The thought of going through retrieval again is terrifying to me, it was by far the worst physical experience of my life. Sound a little melodramatic?
It’s the truth.
You see why I have so much ridding on this IVF then? I don’t want to have to go though that again. God... please let me get pregnant this time.
Please.
Would I do it again.
Yes. If I have to, but hell I don’t want to.
I want a baby to hold in my arms, a little piece of life that has Poke’s eyes and my since of humor.
Selfish of me?
Yes. But by god I’ve earned it.
I’ll finish by saying that I have so much respect and awe for all of you who have gone through IVF. I take my hat off to you.

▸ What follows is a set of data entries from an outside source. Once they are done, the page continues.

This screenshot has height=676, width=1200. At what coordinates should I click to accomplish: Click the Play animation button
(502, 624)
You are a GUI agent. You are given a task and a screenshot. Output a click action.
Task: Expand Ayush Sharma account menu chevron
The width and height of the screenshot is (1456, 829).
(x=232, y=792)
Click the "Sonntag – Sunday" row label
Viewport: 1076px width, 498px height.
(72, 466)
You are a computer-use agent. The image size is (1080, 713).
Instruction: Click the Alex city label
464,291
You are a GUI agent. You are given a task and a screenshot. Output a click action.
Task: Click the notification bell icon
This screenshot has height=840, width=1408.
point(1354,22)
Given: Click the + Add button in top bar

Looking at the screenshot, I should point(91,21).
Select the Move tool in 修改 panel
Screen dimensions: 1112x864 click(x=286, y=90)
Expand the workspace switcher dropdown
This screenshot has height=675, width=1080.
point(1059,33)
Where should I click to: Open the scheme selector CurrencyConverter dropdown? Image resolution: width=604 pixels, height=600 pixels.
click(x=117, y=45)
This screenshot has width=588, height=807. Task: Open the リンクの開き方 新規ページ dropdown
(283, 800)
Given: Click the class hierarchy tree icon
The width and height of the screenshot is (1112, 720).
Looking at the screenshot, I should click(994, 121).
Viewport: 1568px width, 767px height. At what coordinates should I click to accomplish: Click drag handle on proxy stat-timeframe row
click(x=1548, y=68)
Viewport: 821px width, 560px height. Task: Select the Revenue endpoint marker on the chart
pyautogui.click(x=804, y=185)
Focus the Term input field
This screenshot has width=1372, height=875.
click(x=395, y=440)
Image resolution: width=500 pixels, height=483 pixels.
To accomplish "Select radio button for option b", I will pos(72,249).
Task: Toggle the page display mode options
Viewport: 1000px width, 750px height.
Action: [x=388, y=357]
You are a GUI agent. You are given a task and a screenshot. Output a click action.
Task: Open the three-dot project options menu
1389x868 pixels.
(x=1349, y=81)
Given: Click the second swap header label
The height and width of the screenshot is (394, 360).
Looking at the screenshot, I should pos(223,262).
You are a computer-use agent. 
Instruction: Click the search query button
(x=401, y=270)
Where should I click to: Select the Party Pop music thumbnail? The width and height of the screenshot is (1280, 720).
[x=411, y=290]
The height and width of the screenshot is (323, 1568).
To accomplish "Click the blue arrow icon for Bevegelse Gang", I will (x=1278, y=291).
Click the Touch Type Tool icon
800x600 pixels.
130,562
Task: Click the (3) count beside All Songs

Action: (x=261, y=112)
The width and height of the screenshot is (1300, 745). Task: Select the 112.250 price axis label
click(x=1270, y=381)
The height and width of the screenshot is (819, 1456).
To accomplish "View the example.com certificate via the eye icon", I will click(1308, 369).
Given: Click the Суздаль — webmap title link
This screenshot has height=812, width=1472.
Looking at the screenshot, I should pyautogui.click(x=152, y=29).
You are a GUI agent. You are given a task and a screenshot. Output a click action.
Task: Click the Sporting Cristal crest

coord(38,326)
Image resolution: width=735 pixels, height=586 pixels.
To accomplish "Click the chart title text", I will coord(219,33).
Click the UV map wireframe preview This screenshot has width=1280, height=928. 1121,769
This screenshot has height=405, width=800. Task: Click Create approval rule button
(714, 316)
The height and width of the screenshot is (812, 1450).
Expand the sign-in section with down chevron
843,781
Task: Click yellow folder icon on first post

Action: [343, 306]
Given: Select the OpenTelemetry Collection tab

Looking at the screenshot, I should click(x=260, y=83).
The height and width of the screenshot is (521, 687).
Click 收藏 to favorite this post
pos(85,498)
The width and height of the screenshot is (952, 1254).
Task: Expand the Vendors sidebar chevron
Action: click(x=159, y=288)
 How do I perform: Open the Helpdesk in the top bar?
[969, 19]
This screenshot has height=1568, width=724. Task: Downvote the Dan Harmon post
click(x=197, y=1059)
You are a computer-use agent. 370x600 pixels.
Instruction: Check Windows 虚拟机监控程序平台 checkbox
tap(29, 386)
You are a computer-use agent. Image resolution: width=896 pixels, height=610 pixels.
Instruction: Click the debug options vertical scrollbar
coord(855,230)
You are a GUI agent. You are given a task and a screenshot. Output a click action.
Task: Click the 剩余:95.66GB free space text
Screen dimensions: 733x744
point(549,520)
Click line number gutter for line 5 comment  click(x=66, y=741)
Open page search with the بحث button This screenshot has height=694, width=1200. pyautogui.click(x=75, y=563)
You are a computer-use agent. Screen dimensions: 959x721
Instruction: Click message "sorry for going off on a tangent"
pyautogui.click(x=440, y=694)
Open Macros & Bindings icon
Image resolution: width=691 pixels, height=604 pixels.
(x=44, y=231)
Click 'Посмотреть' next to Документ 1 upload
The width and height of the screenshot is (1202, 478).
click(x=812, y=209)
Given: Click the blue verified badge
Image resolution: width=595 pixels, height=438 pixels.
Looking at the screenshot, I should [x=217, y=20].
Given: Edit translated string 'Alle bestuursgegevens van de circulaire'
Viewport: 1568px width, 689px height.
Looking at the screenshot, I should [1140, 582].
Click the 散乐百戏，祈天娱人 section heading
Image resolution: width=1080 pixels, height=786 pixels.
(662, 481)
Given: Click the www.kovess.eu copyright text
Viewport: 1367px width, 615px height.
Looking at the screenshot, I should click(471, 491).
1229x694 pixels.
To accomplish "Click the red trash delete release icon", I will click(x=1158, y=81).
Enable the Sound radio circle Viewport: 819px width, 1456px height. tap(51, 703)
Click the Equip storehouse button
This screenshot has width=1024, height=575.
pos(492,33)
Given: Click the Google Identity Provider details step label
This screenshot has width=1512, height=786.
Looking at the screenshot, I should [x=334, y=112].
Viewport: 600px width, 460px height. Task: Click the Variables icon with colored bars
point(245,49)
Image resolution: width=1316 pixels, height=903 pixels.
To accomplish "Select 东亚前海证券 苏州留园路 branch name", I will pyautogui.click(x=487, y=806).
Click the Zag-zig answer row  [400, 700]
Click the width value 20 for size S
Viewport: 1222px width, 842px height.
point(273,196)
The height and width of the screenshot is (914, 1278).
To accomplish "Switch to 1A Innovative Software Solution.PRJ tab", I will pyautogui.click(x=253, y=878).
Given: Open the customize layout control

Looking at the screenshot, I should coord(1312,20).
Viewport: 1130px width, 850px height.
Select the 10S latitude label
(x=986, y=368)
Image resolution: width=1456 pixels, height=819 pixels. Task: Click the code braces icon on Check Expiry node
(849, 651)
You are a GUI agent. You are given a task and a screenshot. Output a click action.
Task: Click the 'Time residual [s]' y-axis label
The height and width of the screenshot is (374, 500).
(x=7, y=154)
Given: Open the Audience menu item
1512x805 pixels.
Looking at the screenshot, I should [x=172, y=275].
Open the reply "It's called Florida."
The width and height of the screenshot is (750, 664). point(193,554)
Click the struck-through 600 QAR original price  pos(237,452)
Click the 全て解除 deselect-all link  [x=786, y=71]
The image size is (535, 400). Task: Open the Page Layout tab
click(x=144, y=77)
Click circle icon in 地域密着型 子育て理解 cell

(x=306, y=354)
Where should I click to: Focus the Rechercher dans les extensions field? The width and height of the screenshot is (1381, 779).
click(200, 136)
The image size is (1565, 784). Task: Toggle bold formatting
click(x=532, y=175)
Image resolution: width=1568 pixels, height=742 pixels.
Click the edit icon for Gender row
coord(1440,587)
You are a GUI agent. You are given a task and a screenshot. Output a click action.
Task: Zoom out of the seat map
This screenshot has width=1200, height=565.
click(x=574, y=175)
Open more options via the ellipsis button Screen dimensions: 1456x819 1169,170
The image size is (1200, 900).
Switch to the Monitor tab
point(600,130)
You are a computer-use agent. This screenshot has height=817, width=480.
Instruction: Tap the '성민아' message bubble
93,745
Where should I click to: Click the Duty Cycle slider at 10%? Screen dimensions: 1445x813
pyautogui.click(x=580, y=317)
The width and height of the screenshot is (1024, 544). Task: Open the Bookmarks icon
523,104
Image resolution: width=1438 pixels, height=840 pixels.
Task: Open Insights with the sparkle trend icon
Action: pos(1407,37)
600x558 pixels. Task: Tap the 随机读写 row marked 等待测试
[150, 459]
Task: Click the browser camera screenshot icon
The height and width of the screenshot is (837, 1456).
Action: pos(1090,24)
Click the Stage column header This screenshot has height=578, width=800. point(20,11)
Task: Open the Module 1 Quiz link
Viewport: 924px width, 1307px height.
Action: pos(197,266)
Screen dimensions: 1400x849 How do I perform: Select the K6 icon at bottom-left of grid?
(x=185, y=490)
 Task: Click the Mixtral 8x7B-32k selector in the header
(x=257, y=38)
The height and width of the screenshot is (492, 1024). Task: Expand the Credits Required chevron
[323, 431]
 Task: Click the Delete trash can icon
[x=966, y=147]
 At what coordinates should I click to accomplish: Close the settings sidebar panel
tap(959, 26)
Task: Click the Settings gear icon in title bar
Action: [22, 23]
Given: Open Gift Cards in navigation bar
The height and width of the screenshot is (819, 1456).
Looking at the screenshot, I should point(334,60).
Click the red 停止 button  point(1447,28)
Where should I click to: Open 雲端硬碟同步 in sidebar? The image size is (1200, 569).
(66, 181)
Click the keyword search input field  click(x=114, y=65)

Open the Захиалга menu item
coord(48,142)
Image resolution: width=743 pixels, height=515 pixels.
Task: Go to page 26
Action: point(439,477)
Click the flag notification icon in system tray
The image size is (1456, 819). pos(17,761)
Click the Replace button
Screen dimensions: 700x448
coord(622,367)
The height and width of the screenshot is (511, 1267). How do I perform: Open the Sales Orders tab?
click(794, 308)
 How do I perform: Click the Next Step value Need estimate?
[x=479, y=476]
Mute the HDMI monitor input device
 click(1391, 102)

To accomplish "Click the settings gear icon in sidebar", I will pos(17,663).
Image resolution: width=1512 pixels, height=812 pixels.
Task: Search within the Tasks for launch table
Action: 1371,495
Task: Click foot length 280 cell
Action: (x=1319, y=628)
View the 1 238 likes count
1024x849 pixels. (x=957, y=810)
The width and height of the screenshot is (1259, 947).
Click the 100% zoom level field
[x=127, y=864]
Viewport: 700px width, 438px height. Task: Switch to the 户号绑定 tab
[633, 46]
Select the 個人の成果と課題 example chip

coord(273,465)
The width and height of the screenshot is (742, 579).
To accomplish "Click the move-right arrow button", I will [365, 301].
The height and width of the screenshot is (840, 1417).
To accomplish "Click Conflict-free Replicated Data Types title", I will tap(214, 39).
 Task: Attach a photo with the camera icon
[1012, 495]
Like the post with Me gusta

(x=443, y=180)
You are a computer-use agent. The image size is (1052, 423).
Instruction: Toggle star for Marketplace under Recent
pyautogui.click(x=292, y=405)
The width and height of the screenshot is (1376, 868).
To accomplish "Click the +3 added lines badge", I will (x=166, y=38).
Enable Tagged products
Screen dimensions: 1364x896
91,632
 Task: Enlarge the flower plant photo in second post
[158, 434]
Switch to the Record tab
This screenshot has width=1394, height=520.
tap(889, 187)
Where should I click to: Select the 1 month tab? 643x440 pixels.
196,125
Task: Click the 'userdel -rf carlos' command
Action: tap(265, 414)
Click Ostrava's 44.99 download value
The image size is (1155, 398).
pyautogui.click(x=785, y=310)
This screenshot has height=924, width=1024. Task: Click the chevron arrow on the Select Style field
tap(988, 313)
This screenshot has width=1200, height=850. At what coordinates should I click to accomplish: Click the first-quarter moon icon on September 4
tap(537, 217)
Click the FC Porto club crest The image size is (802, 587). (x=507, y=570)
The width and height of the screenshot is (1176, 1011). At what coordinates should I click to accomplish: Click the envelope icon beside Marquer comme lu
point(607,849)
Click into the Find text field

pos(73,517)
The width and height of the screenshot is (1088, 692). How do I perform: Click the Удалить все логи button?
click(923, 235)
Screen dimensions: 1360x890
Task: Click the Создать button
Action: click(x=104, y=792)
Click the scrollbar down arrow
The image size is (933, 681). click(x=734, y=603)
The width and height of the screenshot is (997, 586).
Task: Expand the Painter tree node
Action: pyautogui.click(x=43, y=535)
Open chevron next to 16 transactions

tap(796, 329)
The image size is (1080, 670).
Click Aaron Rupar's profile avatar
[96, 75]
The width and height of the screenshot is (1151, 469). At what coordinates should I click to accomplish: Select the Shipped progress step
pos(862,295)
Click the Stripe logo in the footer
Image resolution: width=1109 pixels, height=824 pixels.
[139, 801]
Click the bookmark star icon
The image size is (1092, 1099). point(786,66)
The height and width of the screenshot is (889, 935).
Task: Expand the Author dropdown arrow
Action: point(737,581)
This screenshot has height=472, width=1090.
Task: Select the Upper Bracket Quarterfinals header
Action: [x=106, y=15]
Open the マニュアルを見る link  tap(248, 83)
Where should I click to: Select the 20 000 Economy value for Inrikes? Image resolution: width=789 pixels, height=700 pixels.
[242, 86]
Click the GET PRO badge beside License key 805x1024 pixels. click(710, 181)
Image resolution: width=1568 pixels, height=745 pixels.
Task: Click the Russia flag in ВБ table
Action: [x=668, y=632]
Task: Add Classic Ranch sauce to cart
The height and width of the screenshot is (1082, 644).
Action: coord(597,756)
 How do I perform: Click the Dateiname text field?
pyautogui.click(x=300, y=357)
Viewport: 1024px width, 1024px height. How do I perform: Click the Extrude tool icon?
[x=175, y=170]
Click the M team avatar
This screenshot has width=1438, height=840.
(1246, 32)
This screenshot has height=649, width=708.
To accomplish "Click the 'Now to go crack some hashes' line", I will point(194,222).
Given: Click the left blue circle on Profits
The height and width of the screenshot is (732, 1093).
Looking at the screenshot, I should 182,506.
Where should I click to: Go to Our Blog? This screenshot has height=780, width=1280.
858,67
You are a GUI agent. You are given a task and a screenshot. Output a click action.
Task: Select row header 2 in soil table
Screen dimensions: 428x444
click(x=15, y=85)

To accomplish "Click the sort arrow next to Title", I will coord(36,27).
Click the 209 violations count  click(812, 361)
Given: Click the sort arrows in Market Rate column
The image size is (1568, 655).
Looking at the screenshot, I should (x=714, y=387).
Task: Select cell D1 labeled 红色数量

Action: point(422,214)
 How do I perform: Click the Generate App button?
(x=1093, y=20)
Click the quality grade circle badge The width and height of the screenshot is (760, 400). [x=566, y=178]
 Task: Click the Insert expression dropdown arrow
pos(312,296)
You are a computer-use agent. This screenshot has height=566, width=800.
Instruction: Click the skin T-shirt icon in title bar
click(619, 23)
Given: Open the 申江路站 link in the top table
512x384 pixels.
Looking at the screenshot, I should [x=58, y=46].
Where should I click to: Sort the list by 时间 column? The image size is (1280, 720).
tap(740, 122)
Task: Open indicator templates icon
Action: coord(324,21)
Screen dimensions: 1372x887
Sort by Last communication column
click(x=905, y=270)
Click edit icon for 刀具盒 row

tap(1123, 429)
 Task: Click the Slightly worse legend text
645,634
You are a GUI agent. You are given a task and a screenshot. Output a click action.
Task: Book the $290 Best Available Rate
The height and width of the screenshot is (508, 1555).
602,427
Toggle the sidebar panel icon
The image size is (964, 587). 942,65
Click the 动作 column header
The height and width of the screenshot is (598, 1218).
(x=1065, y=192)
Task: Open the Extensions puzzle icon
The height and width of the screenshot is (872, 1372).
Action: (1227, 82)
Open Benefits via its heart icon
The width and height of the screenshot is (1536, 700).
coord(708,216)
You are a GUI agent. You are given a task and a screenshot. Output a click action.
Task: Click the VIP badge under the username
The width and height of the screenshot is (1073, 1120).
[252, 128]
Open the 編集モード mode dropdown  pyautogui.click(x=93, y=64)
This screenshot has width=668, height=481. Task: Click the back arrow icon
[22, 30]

Two little spelunkers were set free inside the dark moist confines of my uterine cave. I really really hope they decide they like it in there and want to stay 9 months or so. The cave uterine walls were a splendid 15mm thick and plush for the attaching.
Spe managed to divide into three cells with less than 10 percent fracturing.
[photo removed for space] (Spe is SO photogenic dont' you tihnk?)
Lunk only managed two, but we still have hope for the little guy, lunk also has less than 10% fracturing.
[Photo removed for space] (lunk looks a bit grumpy, but i suppose i would too if i had just split in half!)
The hardest part about transfer today was the part where while I was laying in the recovery room, someone was breaking out the window of my car and taking off with my stereo. I’m sure that a replacement window for our Isuzu Trooper will be quite the pain to come up with, as ours seems to be the only trooper in the entire country of Bulgaria. And of course we had a lovely snow today which makes driving without the passenger side window lots and lots of fun.
I’m full of mixed emotions today. I’m overjoyed to have Spe and Lunk nestled safely inside but I’m so afraid of the crash if they don’t decide to stay.
I’m not scheduled to go in for a beta until January 7th. That is essentially three weeks! There is NO way I can wait that long, so I’m sure I will be breaking out the HPTs sometime around Christmas.
I thought I was through with the injections but was blessed with not one, but two ass pokes today and another three to be taken over the next two weeks. I am also in possession of a plethora of pills I have to try and remember to take every day. I won’t go into what they all are right now, I’m much to tired to look everything up and translate the Bulgarian packaging right now.
I plan to emulate my cat for the next week or so and do as little as possible. I appreciate all of your warm wishes more than you can know.
The doctor thinks they will survive and we are to have our transfer tomorrow morning at 9am.
At least now I don’t have to fret about how many embryos to transfer. I hope the little spelunkers are strong and decide they like my uterus a lot!
Doctor Voyeur said that my lining was perfect.
I feel pretty decent today, my stomach is sore of course, but yesterday it was painful to walk, today I’m getting around just fine. I was still leaking red blood when I went to bed last night, but today I only have a tiny bit of brown spotting.